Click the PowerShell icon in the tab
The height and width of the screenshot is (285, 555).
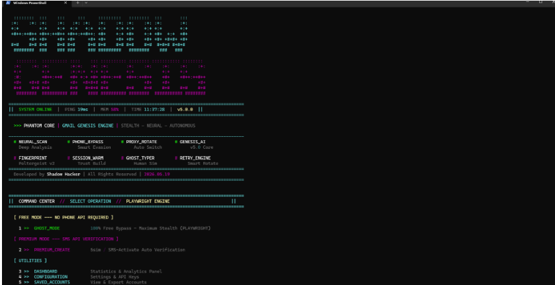8,3
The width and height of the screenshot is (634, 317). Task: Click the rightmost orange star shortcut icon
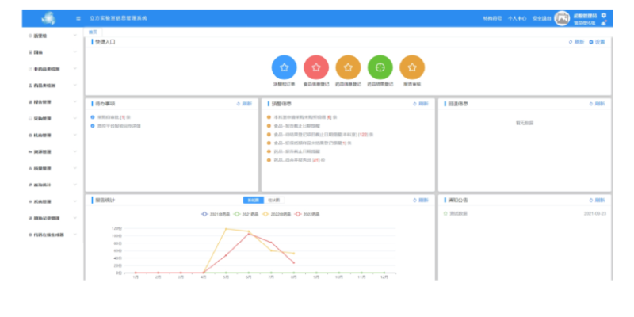coord(412,67)
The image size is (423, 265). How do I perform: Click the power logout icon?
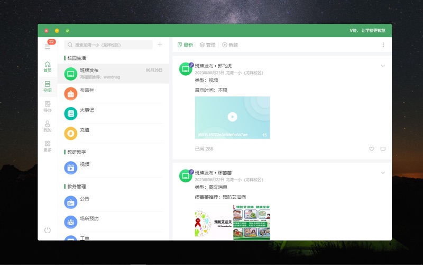point(48,230)
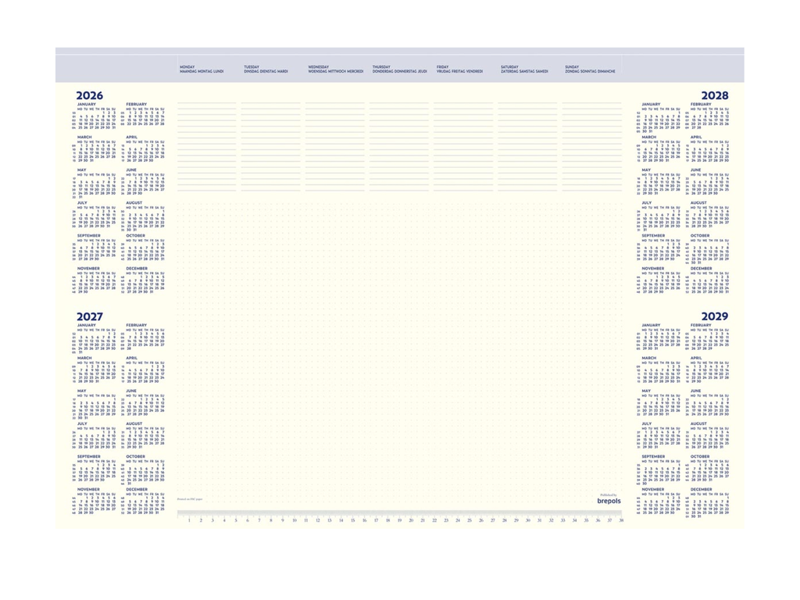800x600 pixels.
Task: Select January label in 2027 calendar
Action: click(86, 325)
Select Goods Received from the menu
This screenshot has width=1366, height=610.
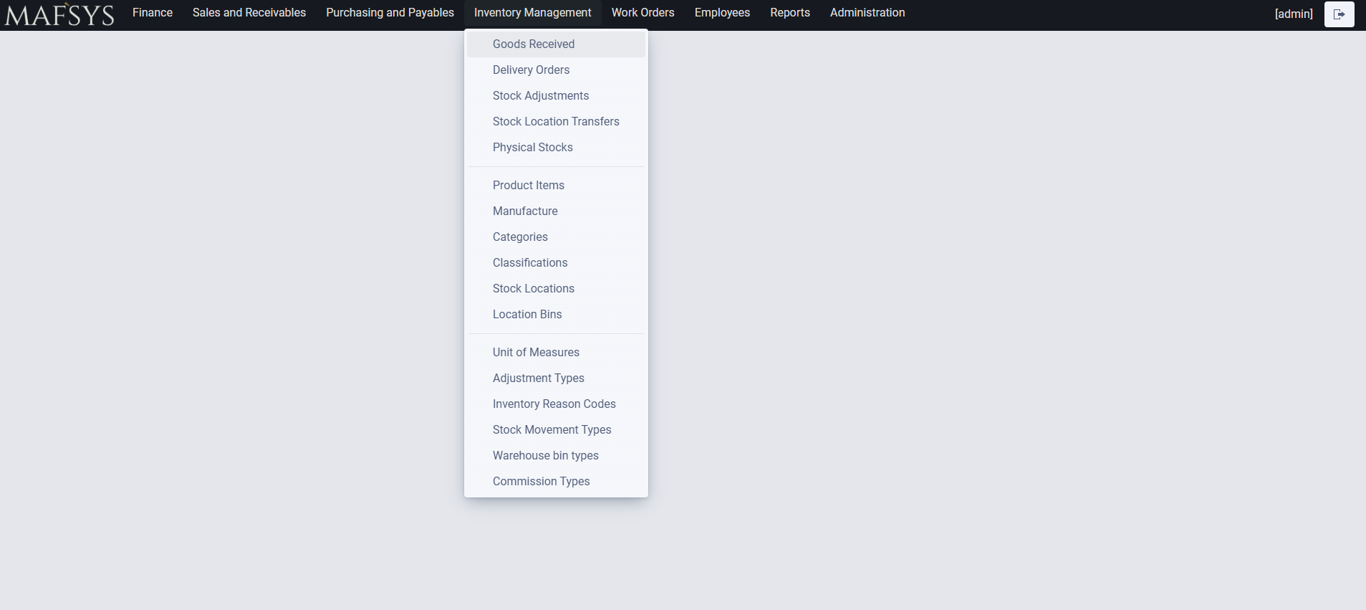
======
▶ REQUIRED WORK
Can you turn the entries above into a numbered list, one line per item, with blank lines and all pictures left out?

▶ RESPONSE
1. Click the PowerShell icon in the tab
2. The height and width of the screenshot is (285, 555).
3. 8,3
4. The width and height of the screenshot is (634, 317). Task: Click the rightmost orange star shortcut icon
5. coord(412,67)
6. The image size is (423, 265). How do I perform: Click the power logout icon?
7. point(48,230)
8. 800x600 pixels.
9. Task: Select January label in 2027 calendar
10. Action: click(86, 325)
11. Select Goods Received from the menu
12. This screenshot has width=1366, height=610.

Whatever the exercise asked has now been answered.